RNN是循环神经网络 Recurrent Neural Network，是一个常用于序列数据的网络模型，具体原理不在这里赘述

RNN

# 举一个简单到不行的代码例子,Keras 只需要两行
from keras import layers
rnn = layers.SimpleRNN()

LSTM：长短期记忆网络，Long Short-Term Memory 可以解决RNN容易遗忘的问题

LSTM

from keras import layers
lstm = layers.LSTM()

每个时间点塞入RNN的词汇不是1个数字，而是一个N维的向量，图中N=3

我们该如何得到N，实际上就是embedding的维度，可以用来表示不同词汇之间的距离和关系。

# 在Keras里，可以直接完成
from keras import layers
embedding_layer = layers.Embedding(MAX_NUM_WORDS, NUM_EMBEDDING_DIM)
# MAX_NUM_WORDS 是字典大小 1w 个词汇
# NUM_EMBEDDING_DIM 是词向量的维度，就是上图中的N，常见的有128 ，256， 1024

假设N=3

使用学生神经网络Siamese Network，来输出两个序列，输出一个分类
学生神经网络来自Siamese Twins，是发生在美国19实际的一对连体泰国人兄弟的故事，可以想想网络里也有2个一模一样的神经网络双胞胎，共享同一份参数。

Siamese Network
深度学习3步骤

# 基本参数设置，有几个分类
NUM_CLASSES = 3

# 在语料库里有多少词汇
MAX_NUM_WORDS = 10000

# 一个标题最长有几个词汇
MAX_SEQUENCE_LENGTH = 20

# 一个词向量的维度
NUM_EMBEDDING_DIM = 256

# LSTM输出的向量维度
NUM_LSTM_UNITS = 128

# 建立学生LSTM架构 Siamese Network
from keras import Input
from keras.layers import Embedding, LSTM, concatenate, Dense
from keras.models import Model

# 分别定义2个新闻标题A&B作为模型输入 
# 2个标题都是一个长度为 20 的数字序列
top_input = Input(shape=(MAX_SEQUENCE_LENGTH, ), dtype='int32')
bm_input  = Input(shape=(MAX_SEQUENCE_LENGTH, ), dtype='int32')

# 词嵌入层
# 经过词嵌入层的转换，两个新闻标题都变成一个词向量的序列，而每个词向量的维度为256
embedding_layer = Embedding(MAX_NUM_WORDS, NUM_EMBEDDING_DIM)
top_embedded = embedding_layer(top_input)
bm_embedded = embedding_layer(bm_input)

# LSTM 层
# 两个新闻标题经过此层后，为一个128维度向量
shared_lstm = LSTM(NUM_LSTM_UNITS)
top_output = shared_lstm(top_embedded)
bm_output = shared_lstm(bm_embedded)

# 串接层
# 将两个新闻标题的结果串接成单一向量，方便跟全连接层相连
merged = concatenate([top_output, bm_output], axis=-1)

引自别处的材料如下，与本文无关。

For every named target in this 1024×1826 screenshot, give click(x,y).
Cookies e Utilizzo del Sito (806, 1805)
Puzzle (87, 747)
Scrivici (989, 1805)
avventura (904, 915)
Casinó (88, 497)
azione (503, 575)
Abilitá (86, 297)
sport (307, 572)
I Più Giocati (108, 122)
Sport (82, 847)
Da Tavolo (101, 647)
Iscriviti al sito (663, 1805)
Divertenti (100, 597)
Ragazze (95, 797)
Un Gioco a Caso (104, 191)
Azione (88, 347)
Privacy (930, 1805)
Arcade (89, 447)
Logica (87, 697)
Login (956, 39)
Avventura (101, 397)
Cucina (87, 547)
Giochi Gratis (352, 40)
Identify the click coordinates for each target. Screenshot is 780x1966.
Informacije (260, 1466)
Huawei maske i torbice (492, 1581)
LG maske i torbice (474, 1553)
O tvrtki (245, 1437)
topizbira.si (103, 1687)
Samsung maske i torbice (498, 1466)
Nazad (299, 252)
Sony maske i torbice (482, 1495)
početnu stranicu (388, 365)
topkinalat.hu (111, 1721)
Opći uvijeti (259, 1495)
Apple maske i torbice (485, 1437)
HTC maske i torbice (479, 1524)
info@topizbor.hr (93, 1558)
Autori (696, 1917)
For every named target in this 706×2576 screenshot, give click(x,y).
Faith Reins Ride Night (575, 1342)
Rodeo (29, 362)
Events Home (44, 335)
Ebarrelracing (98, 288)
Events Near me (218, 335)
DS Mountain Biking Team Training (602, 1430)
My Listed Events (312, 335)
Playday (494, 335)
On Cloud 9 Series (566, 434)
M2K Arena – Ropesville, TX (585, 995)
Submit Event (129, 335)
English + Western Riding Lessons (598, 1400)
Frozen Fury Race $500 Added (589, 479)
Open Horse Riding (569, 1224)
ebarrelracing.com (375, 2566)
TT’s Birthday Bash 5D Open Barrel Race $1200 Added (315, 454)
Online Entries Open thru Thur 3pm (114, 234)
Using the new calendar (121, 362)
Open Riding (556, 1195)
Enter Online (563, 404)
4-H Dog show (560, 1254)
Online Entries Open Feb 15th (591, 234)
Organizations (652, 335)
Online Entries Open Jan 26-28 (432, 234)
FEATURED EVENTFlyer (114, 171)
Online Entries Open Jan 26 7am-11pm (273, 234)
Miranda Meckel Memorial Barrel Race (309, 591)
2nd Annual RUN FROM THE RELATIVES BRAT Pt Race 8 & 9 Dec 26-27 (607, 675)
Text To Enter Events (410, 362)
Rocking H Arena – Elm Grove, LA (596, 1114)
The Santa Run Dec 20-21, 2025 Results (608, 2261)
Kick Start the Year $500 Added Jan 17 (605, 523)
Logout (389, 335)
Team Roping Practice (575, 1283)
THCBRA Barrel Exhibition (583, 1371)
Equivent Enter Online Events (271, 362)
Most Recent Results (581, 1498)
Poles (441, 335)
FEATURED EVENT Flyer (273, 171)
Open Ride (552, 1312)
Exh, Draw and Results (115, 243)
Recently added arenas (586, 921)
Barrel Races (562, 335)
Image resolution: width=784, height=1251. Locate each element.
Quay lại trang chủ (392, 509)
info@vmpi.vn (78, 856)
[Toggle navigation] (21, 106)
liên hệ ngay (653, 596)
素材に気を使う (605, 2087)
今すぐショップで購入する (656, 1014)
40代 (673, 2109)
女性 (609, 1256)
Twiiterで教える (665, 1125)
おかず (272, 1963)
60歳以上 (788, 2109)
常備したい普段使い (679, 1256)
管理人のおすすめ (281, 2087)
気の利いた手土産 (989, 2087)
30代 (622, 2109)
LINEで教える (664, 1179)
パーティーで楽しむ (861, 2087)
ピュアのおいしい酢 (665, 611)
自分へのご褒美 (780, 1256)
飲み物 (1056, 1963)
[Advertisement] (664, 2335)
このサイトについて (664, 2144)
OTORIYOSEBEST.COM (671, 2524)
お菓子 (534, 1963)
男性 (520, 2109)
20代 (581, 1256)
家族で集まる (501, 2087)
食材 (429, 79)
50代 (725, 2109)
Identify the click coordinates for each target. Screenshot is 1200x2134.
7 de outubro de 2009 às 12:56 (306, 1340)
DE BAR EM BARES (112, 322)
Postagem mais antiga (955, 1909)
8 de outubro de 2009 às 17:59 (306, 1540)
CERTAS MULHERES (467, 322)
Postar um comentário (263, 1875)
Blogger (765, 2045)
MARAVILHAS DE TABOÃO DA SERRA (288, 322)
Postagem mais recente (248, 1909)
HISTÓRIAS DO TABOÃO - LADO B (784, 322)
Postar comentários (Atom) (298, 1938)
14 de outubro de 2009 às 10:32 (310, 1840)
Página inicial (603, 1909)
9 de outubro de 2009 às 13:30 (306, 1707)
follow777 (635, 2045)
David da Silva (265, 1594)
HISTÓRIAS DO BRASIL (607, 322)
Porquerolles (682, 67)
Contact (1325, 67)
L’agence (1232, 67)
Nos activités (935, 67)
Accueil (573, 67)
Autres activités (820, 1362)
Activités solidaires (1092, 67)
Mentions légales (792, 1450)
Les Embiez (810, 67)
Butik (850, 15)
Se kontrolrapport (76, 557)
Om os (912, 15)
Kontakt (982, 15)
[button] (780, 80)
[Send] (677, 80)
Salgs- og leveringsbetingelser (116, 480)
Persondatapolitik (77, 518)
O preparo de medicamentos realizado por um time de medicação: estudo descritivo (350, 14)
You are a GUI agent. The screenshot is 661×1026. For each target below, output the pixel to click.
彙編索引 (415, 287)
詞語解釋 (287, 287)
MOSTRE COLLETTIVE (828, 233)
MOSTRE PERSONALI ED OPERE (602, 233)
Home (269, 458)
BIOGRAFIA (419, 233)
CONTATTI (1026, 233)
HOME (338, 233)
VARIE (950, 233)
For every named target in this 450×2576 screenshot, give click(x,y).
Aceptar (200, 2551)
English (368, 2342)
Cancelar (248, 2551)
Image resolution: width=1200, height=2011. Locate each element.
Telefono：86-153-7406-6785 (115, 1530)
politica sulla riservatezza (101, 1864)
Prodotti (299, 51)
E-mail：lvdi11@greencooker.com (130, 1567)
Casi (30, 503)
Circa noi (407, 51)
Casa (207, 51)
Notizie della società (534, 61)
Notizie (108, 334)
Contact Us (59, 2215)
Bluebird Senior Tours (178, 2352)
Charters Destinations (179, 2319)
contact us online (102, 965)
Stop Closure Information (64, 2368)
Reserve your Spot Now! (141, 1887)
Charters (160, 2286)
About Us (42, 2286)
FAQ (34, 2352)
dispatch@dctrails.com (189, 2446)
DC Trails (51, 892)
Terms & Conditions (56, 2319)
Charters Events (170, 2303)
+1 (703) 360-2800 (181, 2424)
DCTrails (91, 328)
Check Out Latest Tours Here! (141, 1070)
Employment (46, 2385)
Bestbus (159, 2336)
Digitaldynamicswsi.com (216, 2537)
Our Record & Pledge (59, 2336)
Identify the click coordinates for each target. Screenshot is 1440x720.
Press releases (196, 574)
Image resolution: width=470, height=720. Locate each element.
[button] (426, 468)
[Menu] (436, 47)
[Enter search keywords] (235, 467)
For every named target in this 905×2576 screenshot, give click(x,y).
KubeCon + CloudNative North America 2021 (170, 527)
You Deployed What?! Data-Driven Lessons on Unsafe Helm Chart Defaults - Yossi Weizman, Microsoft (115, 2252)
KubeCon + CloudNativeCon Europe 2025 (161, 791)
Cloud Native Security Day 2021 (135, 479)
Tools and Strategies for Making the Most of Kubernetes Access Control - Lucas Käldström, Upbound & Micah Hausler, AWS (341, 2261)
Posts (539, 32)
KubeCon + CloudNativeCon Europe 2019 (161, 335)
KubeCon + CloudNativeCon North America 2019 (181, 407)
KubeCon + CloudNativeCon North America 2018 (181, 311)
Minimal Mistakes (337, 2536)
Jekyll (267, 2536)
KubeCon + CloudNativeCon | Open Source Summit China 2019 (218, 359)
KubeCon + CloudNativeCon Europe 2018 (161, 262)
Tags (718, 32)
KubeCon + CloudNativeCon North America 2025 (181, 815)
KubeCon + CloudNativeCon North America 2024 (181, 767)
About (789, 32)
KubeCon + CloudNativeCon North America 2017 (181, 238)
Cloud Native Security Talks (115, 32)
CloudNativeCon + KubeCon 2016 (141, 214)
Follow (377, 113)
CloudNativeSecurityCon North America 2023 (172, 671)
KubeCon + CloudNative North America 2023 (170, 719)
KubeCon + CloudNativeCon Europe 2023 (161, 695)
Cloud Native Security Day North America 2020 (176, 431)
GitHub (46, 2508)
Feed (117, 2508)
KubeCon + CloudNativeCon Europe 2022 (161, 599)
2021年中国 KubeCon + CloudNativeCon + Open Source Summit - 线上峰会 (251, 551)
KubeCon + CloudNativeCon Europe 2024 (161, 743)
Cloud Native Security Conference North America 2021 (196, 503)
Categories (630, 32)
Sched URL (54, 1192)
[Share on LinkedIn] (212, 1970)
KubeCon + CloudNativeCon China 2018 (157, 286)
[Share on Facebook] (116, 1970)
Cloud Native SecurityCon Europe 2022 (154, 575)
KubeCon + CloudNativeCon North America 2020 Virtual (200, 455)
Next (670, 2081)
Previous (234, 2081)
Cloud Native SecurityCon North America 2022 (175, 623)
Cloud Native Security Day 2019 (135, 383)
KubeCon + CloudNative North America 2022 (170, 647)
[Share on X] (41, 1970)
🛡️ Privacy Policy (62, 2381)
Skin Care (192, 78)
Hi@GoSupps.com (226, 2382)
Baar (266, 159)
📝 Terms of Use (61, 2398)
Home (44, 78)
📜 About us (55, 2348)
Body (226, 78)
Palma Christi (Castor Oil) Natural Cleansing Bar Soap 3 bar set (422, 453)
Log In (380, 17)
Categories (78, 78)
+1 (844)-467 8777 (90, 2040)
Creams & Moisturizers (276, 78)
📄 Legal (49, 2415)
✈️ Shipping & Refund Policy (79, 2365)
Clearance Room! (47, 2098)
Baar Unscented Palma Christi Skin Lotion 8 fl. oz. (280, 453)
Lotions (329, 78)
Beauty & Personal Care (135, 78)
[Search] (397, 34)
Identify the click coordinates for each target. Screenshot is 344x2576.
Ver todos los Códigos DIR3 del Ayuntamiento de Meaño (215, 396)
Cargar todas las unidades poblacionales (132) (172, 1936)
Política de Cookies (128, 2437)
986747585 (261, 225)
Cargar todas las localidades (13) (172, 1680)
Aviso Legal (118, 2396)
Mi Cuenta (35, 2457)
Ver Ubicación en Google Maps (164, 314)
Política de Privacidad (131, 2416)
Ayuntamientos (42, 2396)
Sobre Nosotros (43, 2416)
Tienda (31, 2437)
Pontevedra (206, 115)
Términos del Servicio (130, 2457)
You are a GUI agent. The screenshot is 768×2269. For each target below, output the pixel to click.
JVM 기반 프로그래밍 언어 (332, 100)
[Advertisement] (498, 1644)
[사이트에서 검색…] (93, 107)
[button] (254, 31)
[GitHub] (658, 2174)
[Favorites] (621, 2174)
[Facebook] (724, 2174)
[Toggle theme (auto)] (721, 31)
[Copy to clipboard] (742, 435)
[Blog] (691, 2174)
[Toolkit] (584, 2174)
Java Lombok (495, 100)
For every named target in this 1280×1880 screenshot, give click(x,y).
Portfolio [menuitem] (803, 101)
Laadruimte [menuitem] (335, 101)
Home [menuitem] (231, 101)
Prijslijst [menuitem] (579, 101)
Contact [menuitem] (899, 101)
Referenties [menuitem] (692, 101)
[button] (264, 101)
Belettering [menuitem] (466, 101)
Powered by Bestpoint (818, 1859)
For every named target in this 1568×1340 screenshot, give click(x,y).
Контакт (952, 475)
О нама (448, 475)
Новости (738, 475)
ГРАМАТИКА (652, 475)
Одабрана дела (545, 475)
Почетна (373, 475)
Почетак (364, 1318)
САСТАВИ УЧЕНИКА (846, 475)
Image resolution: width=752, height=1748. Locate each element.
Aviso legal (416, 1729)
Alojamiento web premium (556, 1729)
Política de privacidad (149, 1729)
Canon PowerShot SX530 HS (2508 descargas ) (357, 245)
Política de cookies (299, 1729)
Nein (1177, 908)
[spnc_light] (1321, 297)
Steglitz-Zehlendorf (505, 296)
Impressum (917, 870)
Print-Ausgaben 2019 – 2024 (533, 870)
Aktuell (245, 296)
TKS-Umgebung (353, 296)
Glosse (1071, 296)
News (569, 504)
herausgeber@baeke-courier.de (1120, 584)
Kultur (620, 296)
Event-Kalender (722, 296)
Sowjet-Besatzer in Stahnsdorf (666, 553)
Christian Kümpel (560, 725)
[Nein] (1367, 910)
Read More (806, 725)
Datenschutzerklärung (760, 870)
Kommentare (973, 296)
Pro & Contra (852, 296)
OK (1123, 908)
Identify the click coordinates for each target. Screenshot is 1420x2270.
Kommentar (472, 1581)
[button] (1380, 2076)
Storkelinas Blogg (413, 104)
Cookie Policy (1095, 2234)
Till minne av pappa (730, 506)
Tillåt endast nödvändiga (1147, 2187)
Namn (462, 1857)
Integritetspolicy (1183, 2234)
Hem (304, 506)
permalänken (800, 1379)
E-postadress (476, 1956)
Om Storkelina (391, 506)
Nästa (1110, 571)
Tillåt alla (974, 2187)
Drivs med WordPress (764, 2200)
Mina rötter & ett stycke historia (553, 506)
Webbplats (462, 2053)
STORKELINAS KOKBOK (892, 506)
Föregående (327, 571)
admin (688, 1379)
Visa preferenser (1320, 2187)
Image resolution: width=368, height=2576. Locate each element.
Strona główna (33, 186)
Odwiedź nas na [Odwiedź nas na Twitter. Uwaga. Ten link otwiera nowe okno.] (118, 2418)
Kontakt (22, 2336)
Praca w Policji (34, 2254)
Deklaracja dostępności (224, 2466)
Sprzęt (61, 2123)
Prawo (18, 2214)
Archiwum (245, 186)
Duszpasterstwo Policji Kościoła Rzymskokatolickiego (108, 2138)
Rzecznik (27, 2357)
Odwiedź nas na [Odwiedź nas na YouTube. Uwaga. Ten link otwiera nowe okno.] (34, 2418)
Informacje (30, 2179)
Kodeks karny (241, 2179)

# 全连接层搭配softmax激活函数，可以回传3个概率，代表属于各个类别的概率
dense =  Dense(units=NUM_CLASSES, activation='softmax')
predictions = dense(merged)

# 我们的模型就是将数字序列输入，转换成3个分类
model = Model(inputs=[top_input, bm_input], outputs=predictions)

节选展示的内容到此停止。